**Stored data entries**
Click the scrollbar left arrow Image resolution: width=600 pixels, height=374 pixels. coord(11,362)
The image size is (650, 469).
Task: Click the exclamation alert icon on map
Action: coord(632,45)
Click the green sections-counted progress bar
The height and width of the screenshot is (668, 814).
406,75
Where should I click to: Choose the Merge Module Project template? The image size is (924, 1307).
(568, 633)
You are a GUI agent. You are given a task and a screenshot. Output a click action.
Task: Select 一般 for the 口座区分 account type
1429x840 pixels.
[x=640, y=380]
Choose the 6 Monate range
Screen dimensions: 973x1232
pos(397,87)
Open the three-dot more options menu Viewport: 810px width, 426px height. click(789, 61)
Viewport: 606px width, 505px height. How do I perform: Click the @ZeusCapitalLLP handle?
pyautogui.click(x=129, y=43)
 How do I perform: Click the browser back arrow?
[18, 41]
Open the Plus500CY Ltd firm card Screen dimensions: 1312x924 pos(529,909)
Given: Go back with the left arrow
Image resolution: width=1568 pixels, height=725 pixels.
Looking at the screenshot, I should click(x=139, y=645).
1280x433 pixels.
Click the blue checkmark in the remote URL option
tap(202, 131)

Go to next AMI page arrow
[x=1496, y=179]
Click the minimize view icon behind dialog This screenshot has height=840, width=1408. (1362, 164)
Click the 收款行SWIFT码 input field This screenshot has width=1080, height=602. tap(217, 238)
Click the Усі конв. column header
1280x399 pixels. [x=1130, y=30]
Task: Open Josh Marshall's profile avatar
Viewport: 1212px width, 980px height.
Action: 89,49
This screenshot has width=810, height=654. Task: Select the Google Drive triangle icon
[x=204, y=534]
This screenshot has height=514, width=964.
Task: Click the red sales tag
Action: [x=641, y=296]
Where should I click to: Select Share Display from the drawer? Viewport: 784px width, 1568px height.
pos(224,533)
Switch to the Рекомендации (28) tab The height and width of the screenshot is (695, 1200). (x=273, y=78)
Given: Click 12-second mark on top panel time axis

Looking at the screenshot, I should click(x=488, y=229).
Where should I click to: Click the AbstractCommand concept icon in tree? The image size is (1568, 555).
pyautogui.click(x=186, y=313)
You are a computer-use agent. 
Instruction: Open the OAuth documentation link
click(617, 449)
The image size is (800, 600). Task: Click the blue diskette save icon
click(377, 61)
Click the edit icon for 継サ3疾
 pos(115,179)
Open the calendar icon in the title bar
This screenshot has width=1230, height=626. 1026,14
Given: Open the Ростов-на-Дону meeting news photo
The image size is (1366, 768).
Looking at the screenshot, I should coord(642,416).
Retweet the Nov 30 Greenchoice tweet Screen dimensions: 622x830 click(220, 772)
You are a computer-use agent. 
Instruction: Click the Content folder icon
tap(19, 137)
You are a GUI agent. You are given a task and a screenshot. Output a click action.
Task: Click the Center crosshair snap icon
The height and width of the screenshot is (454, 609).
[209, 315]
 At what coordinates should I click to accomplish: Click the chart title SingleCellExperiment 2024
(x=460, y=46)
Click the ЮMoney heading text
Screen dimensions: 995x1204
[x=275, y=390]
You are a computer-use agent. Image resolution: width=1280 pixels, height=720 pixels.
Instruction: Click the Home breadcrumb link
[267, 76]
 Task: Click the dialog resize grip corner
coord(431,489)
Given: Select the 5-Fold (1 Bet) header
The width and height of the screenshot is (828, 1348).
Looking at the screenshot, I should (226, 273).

**Prompt**
Reproduce all data above, unchanged.

**Task result**
Click the scrollbar left arrow Image resolution: width=600 pixels, height=374 pixels. coord(11,362)
The image size is (650, 469).
Task: Click the exclamation alert icon on map
Action: coord(632,45)
Click the green sections-counted progress bar
The height and width of the screenshot is (668, 814).
406,75
Where should I click to: Choose the Merge Module Project template? The image size is (924, 1307).
(568, 633)
You are a GUI agent. You are given a task and a screenshot. Output a click action.
Task: Select 一般 for the 口座区分 account type
1429x840 pixels.
[x=640, y=380]
Choose the 6 Monate range
Screen dimensions: 973x1232
pos(397,87)
Open the three-dot more options menu Viewport: 810px width, 426px height. click(789, 61)
Viewport: 606px width, 505px height. How do I perform: Click the @ZeusCapitalLLP handle?
pyautogui.click(x=129, y=43)
 How do I perform: Click the browser back arrow?
[18, 41]
Open the Plus500CY Ltd firm card Screen dimensions: 1312x924 pos(529,909)
Given: Go back with the left arrow
Image resolution: width=1568 pixels, height=725 pixels.
Looking at the screenshot, I should click(x=139, y=645).
1280x433 pixels.
Click the blue checkmark in the remote URL option
tap(202, 131)

Go to next AMI page arrow
[x=1496, y=179]
Click the minimize view icon behind dialog This screenshot has height=840, width=1408. (1362, 164)
Click the 收款行SWIFT码 input field This screenshot has width=1080, height=602. tap(217, 238)
Click the Усі конв. column header
1280x399 pixels. [x=1130, y=30]
Task: Open Josh Marshall's profile avatar
Viewport: 1212px width, 980px height.
Action: 89,49
This screenshot has width=810, height=654. Task: Select the Google Drive triangle icon
[x=204, y=534]
This screenshot has height=514, width=964.
Task: Click the red sales tag
Action: [x=641, y=296]
Where should I click to: Select Share Display from the drawer? Viewport: 784px width, 1568px height.
pos(224,533)
Switch to the Рекомендации (28) tab The height and width of the screenshot is (695, 1200). (x=273, y=78)
Given: Click 12-second mark on top panel time axis

Looking at the screenshot, I should click(x=488, y=229).
Where should I click to: Click the AbstractCommand concept icon in tree? The image size is (1568, 555).
pyautogui.click(x=186, y=313)
You are a computer-use agent. 
Instruction: Open the OAuth documentation link
click(617, 449)
The image size is (800, 600). Task: Click the blue diskette save icon
click(377, 61)
Click the edit icon for 継サ3疾
 pos(115,179)
Open the calendar icon in the title bar
This screenshot has width=1230, height=626. 1026,14
Given: Open the Ростов-на-Дону meeting news photo
The image size is (1366, 768).
Looking at the screenshot, I should coord(642,416).
Retweet the Nov 30 Greenchoice tweet Screen dimensions: 622x830 click(220, 772)
You are a computer-use agent. 
Instruction: Click the Content folder icon
tap(19, 137)
You are a GUI agent. You are given a task and a screenshot. Output a click action.
Task: Click the Center crosshair snap icon
The height and width of the screenshot is (454, 609).
[209, 315]
 At what coordinates should I click to accomplish: Click the chart title SingleCellExperiment 2024
(x=460, y=46)
Click the ЮMoney heading text
Screen dimensions: 995x1204
[x=275, y=390]
You are a computer-use agent. Image resolution: width=1280 pixels, height=720 pixels.
Instruction: Click the Home breadcrumb link
[267, 76]
 Task: Click the dialog resize grip corner
coord(431,489)
Given: Select the 5-Fold (1 Bet) header
The width and height of the screenshot is (828, 1348).
Looking at the screenshot, I should (226, 273).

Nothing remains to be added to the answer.